今年の読書(64)『氷獄』海堂尊(角川文庫)
7月
30日
表題作を含む4篇が収録されていますが、圧巻はやはり表題作の『氷獄』でした。
全体的に過去の作品の登場人物やエピソードが絡んできますので、<海堂尊>ファンとしてはとても面白く楽しめましたが、さて、本書が初めてという方には、意味が分かりにくいかもしれません。

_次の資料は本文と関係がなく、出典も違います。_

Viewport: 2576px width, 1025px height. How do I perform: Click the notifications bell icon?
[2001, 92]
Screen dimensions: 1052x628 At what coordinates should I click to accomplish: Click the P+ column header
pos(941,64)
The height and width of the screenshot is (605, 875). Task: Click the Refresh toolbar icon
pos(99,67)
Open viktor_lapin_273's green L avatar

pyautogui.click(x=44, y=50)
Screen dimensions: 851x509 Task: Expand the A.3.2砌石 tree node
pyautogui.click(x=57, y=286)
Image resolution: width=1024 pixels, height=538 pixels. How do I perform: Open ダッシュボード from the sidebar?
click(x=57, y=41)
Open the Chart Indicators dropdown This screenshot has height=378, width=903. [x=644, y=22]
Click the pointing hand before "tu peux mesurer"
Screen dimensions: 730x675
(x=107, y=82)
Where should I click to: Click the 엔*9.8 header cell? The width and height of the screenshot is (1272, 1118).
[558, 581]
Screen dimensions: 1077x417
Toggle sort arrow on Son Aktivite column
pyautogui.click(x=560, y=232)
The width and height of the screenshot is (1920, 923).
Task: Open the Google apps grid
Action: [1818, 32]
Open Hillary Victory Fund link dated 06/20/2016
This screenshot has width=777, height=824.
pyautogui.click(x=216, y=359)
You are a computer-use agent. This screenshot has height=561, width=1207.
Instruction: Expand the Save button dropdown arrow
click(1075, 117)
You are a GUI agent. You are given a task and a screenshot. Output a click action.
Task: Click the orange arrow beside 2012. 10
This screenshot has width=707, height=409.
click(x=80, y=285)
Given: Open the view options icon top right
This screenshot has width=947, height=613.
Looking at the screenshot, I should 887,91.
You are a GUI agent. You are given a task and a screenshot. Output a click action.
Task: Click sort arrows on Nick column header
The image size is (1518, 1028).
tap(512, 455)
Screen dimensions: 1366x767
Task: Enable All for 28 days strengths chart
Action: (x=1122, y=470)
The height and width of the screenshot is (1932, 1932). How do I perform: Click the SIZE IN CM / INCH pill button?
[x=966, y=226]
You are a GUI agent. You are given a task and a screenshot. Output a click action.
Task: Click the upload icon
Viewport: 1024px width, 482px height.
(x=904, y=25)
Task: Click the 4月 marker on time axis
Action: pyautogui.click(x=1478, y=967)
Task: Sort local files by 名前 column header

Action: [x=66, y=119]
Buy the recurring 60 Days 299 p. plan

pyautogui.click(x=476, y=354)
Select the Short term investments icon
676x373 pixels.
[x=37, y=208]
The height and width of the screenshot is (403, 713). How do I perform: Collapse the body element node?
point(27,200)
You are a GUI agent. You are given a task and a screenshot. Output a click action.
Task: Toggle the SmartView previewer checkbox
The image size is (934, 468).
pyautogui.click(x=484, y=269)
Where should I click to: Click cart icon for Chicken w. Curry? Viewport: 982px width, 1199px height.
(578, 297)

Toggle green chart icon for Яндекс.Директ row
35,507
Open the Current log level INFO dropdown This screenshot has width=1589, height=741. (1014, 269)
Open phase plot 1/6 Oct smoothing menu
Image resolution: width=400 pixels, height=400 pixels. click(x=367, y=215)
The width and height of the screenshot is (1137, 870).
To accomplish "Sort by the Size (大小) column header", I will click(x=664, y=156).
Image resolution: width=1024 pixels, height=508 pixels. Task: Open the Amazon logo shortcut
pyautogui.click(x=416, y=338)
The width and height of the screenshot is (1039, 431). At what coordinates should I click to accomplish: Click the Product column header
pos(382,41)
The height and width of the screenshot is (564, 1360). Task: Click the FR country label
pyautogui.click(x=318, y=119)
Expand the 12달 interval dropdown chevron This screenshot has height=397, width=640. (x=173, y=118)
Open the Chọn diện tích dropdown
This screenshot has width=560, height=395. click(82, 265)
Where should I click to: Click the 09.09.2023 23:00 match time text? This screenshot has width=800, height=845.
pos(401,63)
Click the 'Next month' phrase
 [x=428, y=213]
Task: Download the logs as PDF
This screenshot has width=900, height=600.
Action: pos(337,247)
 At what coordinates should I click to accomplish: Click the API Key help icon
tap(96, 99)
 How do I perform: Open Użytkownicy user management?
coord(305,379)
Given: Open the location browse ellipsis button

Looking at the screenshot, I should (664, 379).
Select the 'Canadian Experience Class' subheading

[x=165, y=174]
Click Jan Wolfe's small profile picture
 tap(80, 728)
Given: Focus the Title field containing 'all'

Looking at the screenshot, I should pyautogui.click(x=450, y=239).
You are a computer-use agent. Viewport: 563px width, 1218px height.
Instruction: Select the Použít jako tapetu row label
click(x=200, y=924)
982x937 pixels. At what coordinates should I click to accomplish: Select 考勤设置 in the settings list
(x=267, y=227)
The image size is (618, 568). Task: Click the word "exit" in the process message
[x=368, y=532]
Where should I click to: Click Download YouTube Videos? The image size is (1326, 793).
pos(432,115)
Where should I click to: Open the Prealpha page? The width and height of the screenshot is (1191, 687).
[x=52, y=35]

『氷獄』では、37歳にして弁護士になった「日高正義」が、手術室で行われた前代未聞の連続殺人事件『チーム・バチスタの栄光』(2006年2月・宝島社)での「バチスタ・スキャンダル」の被疑者「氷室」医師の国選弁護人となった活躍が描かれています。
有罪率99.9%を誇る検察司法の歪みに、「日高正義」が正義のメスを入れるのですが、ここで海堂作品でおなじみの厚生省技官の「白鳥圭輔」が絡んできます。
医療と司法の正義を問うエンタテインメントとして検察と対抗する弁護士としての「日高正義」がいいキャクターで描かれていましたが、最後に「氷室」が東日本大震災に紛れて仙台拘置所から脱走してしまいます。
刑務所内での健康診断と偽って、「氷室」に青酸カリの錠剤を渡した正体不明の女医も不明のままで、まだまだこれから続編が楽しめそうな伏線で、物語は終わっています。